Start Data supplied

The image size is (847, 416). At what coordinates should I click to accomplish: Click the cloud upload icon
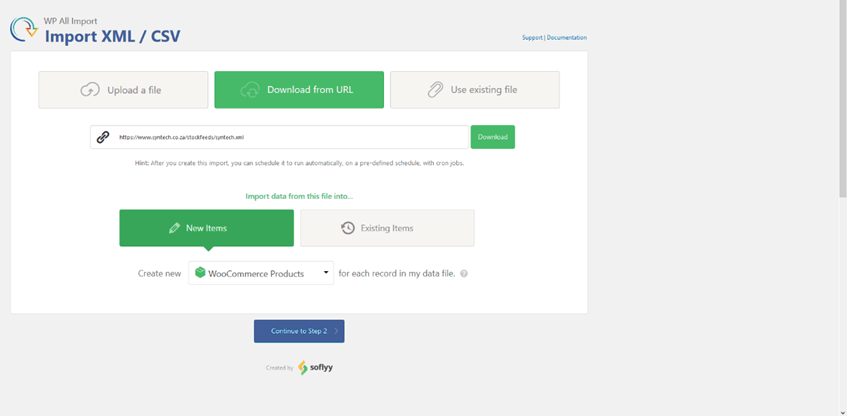(x=90, y=90)
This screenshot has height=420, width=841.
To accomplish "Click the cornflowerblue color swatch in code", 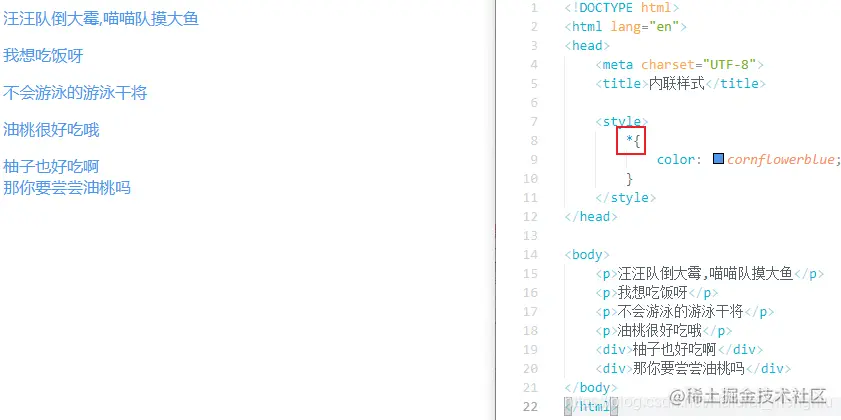I will pos(719,159).
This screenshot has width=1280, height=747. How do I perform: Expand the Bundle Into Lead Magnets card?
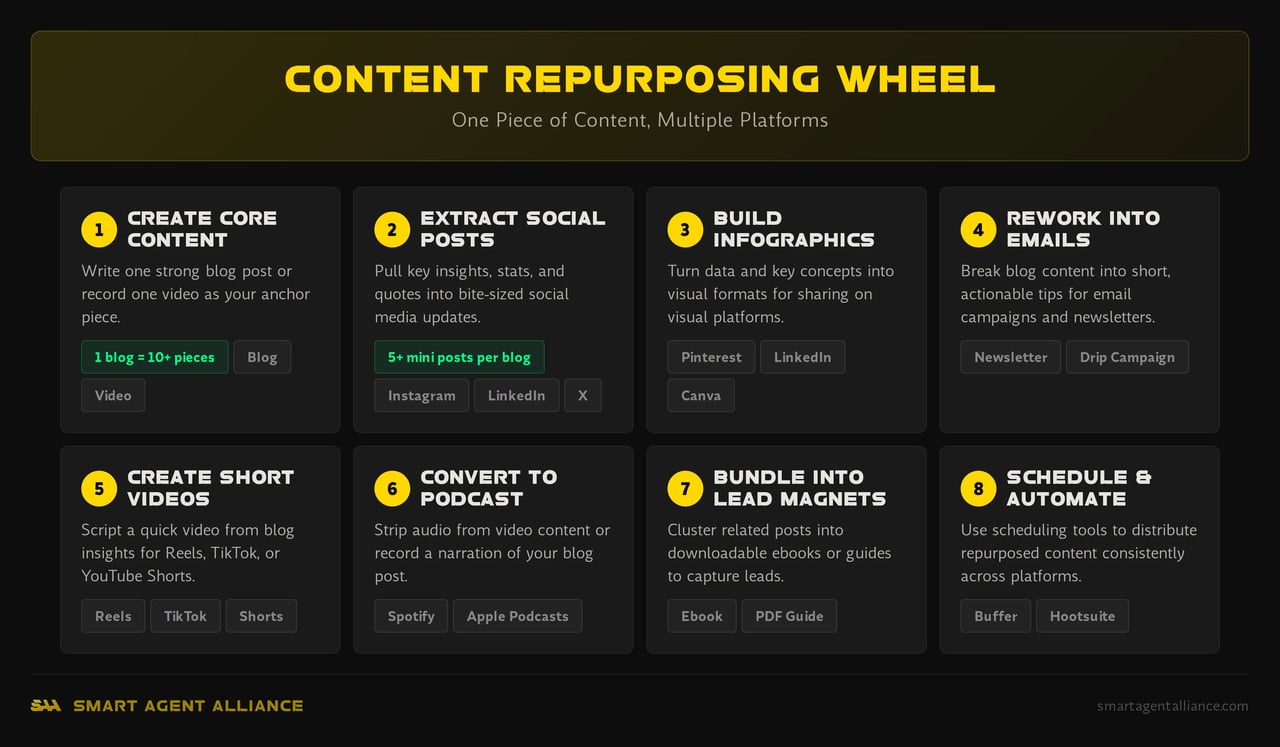[786, 550]
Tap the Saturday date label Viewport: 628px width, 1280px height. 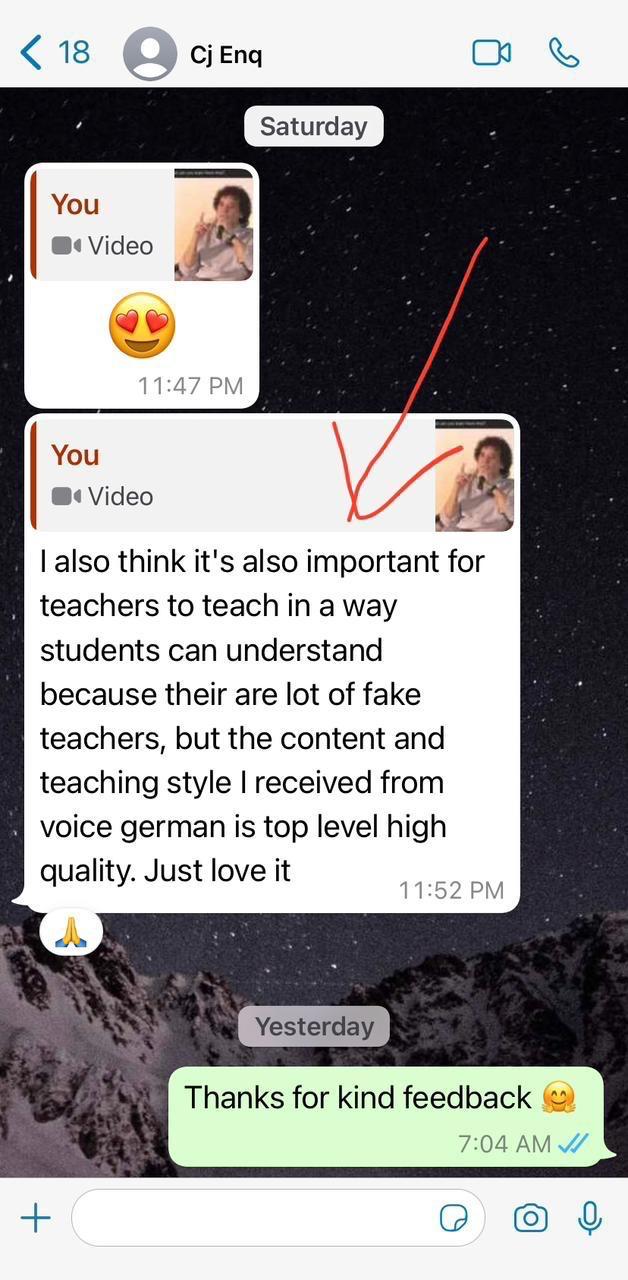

End Data supplied

Copy out the material again, beginning at the line that has "This screenshot has width=1280, height=747." and stopping after the last line of the material, with the requests included, and add -77 to every number in the answer coordinates. Leave the pictures out.

#### [Problem solution]
This screenshot has width=1280, height=747. How do I perform: Expand the Bundle Into Lead Magnets card?
[709, 473]
Tap the Saturday date label Viewport: 628px width, 1280px height. 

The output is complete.